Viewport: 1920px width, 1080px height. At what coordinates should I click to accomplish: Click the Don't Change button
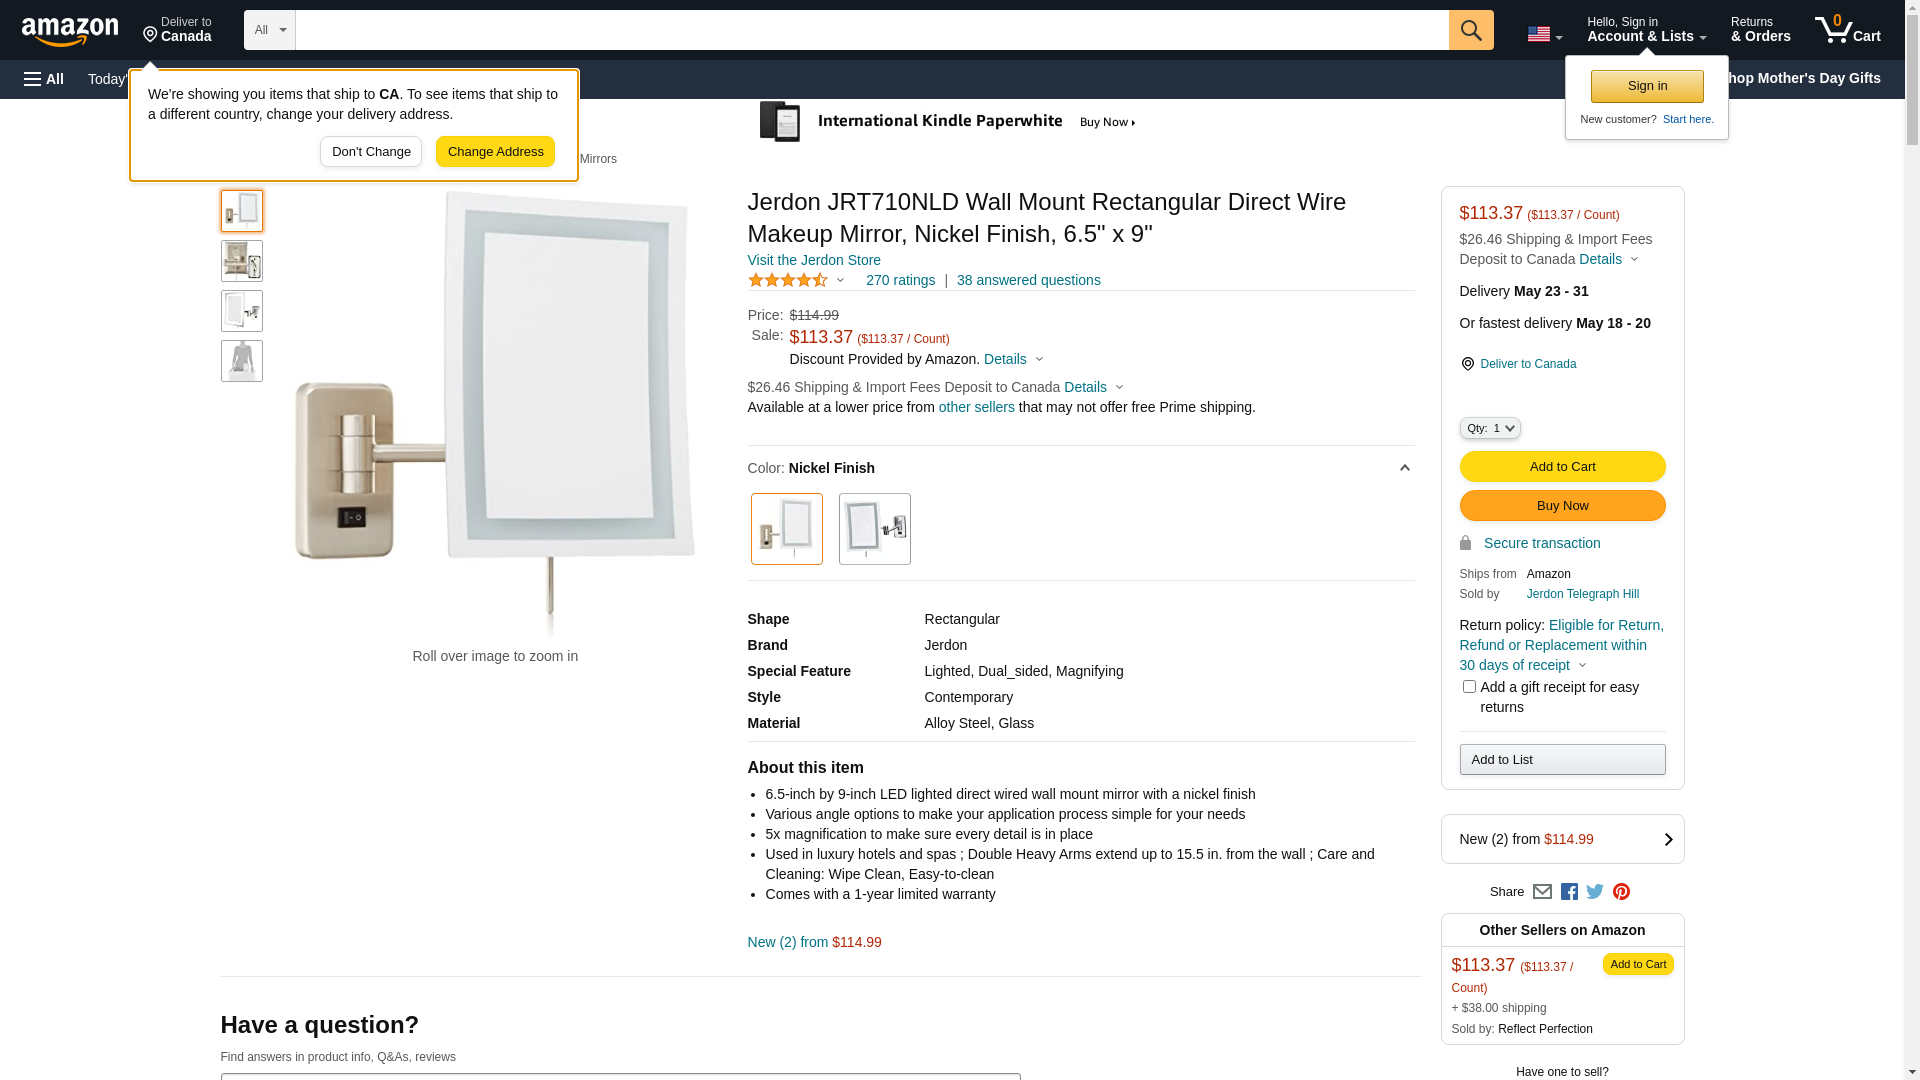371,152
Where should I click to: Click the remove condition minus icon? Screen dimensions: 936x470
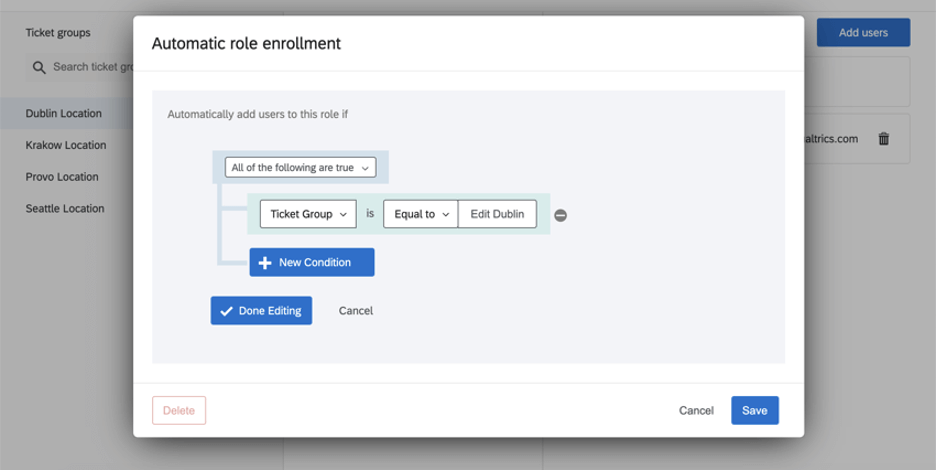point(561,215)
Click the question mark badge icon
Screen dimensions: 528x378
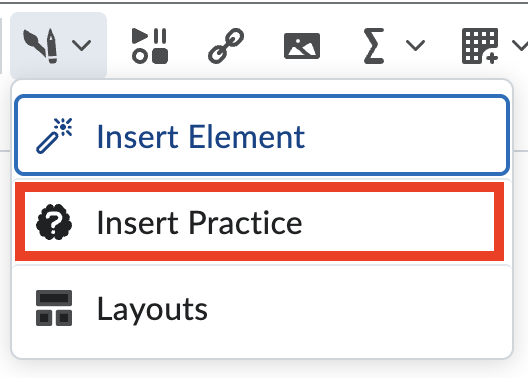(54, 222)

■ WORK INSTRUCTIONS ■
Leaving images out, please output every line of the data exactly.

■ ANSWER TO THE EXERCISE ■
Viewport: 1920px width, 1080px height. At what coordinates should I click to accomplish: Click the Don't Change button
371,152
Where should I click to: Click the remove condition minus icon? Screen dimensions: 936x470
point(561,215)
Click the question mark badge icon
Screen dimensions: 528x378
(54, 222)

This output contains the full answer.